As lithium demand grows (and supply remains limited), the basic materials stock we review in this report is increasingly attractive. The shares are down 35% from their 52-week high, but the business continues to strengthen (i.e. revenues are growing very rapidly, the market opportunity is huge and profit margins remain strong). In this quick note report, we consider the company’s latest strategic effort, its valuation and our opinion on investing (i.e. we own shares).
Albemarle (ALB), Dividend Yield: 0.72%
We first wrote up Albemarle back in May of last year (and we do currently own shares in our Disciplined Growth Portfolio). Albemarle is a basic materials company that has increased its dividend for 29 years in a row, but it has newfound GROWTH opportunities related to dramatically increasing lithium demand and pricing (courtesy of exploding demand for lithium-based batteries in electric vehicles, for example).
Strategic Acquisition:
Albemarle made an offer to takeover Liontown Resources (an Australian lithium miner) on March 29th. Liontown quicky rejected the offer, which means Albemarle may raise their offer price (and eventually runs the risk of overpaying for the assets). However, the takeover offer is consistent with Albemarle’s strategy to be a lithium leader with access to high-quality low-production-cost lithium assets (as the demand for lithium continues to grow). The acquisition would increase Albemarle’s leadership position and economies of scale.

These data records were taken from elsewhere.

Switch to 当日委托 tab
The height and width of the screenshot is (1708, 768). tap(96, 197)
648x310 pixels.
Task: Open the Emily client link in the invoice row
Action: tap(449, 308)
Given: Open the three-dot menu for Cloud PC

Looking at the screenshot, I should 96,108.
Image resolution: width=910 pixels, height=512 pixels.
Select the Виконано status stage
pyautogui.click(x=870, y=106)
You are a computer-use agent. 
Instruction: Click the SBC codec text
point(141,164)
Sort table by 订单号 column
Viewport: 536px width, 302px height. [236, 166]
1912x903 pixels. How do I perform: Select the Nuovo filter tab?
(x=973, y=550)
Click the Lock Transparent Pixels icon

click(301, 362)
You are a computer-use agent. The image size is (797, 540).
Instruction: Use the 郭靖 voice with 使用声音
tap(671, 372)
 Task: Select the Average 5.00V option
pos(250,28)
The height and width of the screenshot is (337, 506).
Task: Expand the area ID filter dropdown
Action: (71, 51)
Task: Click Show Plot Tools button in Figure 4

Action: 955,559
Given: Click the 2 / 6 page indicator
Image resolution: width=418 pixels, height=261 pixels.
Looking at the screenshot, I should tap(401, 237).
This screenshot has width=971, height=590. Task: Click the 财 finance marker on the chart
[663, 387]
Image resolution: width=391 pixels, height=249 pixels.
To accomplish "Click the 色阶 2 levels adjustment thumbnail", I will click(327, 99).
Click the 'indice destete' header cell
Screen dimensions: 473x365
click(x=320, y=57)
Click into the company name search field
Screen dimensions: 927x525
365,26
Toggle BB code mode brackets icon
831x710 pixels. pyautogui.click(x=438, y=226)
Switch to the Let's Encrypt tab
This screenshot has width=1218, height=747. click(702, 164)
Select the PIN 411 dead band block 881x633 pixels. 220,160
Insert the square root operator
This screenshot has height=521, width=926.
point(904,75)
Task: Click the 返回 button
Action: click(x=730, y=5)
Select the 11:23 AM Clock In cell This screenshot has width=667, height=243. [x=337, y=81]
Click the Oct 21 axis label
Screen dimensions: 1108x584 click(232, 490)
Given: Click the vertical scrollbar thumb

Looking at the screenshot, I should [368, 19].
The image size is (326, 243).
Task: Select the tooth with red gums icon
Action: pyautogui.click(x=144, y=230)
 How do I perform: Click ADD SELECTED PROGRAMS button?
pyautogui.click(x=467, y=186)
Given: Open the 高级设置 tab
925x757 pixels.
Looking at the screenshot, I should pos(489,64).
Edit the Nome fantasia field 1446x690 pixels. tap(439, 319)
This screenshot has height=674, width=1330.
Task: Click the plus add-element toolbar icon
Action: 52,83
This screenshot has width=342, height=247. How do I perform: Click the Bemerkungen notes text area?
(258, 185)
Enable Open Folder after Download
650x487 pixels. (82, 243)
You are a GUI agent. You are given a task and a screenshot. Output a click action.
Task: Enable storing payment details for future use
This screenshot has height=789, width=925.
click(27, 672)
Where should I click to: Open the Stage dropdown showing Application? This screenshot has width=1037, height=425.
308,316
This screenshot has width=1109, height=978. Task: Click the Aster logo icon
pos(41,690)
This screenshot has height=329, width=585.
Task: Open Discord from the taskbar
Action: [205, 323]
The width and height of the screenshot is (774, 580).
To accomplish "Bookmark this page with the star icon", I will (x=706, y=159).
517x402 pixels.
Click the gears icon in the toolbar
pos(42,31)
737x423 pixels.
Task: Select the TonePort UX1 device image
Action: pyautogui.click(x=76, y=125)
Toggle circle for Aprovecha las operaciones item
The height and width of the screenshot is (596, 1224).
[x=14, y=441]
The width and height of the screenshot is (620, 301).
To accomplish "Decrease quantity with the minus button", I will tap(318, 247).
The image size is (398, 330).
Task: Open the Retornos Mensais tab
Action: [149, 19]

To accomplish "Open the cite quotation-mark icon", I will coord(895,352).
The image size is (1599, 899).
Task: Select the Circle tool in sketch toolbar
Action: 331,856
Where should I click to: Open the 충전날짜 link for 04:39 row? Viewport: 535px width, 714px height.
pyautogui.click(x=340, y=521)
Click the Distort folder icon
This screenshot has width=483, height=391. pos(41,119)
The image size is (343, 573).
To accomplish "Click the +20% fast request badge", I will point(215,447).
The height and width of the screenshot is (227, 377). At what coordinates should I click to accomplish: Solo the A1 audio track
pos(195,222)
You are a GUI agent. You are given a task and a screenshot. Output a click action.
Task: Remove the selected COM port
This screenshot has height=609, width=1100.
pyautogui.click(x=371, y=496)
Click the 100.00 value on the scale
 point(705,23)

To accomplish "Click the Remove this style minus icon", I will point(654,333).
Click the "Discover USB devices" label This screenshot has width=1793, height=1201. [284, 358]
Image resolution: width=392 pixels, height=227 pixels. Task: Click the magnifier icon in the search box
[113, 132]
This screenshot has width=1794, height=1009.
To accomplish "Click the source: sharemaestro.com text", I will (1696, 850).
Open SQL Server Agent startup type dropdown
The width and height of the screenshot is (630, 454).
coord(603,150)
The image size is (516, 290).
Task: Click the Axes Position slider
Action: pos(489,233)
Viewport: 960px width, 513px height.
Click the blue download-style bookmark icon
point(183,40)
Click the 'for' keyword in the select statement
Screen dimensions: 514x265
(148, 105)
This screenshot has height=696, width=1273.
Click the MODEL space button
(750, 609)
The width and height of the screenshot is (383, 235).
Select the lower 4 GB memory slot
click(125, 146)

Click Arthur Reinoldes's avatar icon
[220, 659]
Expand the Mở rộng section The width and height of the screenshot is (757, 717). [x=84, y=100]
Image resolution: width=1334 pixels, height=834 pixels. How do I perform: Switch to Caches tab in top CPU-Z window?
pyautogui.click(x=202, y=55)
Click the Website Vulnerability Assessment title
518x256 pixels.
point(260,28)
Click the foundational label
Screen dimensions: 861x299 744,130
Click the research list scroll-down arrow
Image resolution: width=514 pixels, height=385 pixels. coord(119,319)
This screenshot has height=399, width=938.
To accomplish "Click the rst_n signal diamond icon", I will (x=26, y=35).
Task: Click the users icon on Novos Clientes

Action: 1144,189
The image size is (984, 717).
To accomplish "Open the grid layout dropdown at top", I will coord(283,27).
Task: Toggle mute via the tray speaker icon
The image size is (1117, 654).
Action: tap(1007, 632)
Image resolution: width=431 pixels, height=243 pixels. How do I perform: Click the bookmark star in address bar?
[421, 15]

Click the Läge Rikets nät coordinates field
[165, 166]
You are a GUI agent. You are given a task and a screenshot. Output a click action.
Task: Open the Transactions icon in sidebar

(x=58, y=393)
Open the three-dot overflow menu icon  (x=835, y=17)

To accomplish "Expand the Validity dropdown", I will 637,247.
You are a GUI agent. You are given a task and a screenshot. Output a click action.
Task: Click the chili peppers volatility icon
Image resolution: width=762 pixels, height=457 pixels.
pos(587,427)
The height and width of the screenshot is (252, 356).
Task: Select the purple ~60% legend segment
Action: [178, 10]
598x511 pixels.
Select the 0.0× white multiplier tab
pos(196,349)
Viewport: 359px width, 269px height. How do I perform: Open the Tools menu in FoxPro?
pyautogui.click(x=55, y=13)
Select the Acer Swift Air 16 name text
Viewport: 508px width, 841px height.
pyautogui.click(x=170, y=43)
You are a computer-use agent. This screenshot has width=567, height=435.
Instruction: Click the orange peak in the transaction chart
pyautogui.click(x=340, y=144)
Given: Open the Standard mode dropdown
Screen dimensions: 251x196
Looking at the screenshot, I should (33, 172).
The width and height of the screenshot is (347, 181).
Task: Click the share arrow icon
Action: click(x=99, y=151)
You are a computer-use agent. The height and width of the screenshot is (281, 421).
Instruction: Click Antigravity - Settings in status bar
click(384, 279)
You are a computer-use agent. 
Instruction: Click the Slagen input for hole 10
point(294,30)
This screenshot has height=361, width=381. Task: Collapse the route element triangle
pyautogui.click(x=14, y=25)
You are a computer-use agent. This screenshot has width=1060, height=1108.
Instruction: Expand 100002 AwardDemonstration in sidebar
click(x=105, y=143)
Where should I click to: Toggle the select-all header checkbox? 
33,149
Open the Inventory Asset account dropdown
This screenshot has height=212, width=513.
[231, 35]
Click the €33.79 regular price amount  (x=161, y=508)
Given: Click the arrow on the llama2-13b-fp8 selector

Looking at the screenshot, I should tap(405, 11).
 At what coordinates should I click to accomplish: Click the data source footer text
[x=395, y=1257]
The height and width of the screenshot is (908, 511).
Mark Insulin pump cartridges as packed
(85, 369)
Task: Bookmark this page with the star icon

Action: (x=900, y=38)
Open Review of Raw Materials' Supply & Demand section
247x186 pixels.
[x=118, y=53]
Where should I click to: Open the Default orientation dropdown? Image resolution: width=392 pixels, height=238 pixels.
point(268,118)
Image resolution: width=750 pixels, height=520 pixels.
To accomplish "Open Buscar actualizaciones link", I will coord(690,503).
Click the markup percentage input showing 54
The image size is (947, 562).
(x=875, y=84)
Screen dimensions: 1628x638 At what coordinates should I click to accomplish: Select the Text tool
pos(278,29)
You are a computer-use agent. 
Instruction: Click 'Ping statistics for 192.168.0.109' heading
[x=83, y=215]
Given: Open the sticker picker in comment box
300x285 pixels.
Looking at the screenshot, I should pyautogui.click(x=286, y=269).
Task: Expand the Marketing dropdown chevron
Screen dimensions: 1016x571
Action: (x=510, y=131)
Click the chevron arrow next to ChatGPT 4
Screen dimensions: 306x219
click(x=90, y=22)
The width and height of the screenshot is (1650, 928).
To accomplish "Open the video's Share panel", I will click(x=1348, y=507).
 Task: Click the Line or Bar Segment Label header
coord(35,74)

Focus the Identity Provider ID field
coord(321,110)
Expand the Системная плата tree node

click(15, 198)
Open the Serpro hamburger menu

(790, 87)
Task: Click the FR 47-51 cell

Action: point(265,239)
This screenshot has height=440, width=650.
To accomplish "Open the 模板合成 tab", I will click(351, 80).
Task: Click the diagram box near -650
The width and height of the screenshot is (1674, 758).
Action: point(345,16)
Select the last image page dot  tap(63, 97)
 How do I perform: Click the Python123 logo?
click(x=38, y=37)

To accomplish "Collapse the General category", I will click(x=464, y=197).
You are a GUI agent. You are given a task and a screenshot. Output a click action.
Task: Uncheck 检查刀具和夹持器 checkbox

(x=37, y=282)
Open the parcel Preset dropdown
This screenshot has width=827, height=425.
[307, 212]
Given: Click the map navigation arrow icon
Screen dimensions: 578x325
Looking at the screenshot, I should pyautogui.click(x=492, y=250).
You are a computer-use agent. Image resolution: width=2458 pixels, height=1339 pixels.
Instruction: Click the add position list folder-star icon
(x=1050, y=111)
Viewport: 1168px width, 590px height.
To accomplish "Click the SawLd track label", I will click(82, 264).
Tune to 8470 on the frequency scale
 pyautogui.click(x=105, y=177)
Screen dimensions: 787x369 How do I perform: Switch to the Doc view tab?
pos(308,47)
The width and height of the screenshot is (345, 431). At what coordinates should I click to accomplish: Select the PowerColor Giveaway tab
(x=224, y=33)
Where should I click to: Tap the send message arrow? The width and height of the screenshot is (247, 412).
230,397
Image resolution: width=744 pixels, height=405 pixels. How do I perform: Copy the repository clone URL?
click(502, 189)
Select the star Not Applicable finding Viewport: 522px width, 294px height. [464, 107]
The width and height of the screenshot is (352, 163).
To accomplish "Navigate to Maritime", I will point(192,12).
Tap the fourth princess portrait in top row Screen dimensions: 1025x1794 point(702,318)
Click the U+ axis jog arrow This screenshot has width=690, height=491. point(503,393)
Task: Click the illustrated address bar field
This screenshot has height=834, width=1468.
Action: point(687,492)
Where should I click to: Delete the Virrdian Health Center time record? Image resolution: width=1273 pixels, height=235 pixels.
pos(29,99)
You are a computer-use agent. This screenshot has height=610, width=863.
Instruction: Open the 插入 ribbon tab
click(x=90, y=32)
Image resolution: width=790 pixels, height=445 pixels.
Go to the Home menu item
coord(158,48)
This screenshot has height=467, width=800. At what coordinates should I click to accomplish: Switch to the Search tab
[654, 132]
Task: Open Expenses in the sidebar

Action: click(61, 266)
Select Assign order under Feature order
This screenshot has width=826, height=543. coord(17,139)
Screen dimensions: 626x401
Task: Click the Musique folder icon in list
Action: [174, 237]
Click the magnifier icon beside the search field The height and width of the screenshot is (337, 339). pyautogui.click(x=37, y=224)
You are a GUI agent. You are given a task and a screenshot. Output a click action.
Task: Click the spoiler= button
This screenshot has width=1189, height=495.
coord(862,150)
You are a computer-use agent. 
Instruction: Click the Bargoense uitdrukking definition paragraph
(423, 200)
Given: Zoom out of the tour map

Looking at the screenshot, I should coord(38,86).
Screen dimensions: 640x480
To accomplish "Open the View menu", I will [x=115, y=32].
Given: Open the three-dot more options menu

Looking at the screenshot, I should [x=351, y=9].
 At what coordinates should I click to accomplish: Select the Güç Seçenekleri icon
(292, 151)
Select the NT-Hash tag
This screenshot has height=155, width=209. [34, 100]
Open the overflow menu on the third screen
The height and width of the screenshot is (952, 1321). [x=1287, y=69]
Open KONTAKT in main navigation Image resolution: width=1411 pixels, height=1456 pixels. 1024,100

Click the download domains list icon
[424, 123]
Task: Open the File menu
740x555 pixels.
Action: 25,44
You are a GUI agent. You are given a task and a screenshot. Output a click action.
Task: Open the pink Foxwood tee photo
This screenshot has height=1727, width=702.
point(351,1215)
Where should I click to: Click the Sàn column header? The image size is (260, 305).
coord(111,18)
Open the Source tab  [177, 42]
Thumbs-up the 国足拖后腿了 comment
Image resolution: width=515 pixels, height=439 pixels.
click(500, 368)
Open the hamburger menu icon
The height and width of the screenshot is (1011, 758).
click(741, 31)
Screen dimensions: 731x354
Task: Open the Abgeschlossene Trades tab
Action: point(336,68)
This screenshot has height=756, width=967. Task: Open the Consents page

According to a March 29th research note from Morningstar Analyst, Seth Goldstein:
Liontown is in the construction phase of its first lithium hard rock resource, named Kathleen Valley. The project plans to produce 3 million metric tons of lithium concentrate, which we estimate could be converted to roughly 375,000 metric tonnes per year of lithium chemicals on a lithium carbonate equivalent basis. Based on the project's development study, it is estimated to be the fifth largest hard rock resource in Western Australia, behind Albemarle's two current resources, Greenbushes and Wodgina, with an above-average lithium concentration. This should put the resource on the lower half of the spodumene cost curve.
And with regards to the Kathleen Valley project, according to StoneFox Capital:
The project already has off take agreements with LG Energy Solution, Tesla (TSLA) and Ford Motor Company (F). In fact, the major U.S. auto company agreed to extend a A$300 million debt facility to Liontown to ensure the company has the majority of capital to complete construction of the lithium mine.
Here are a couple charts from Albemarle’s latest investor presentation showing the massive demand growth for lithium across end markets and for electric vehicles in particular.
Current Valuation:
Albemarle is profitable (36% net margin), growing rapidly (119% revenue growth y/y and 53% forward expectations) and has a huge market opportunity ahead (see charts above). It also trades at an attractive valuation.
The Bottom Line:
Albemarle is an attractive growth stock. It is very profitable and it’s growing rapidly. It has a large market opportunity and an investment grade credit rating. The shares are 35% off their 52-week high, and the valuation (EV/EBITDA) is attractive. We currently own shares of Albemarle in our Disciplined Growth Portfolio.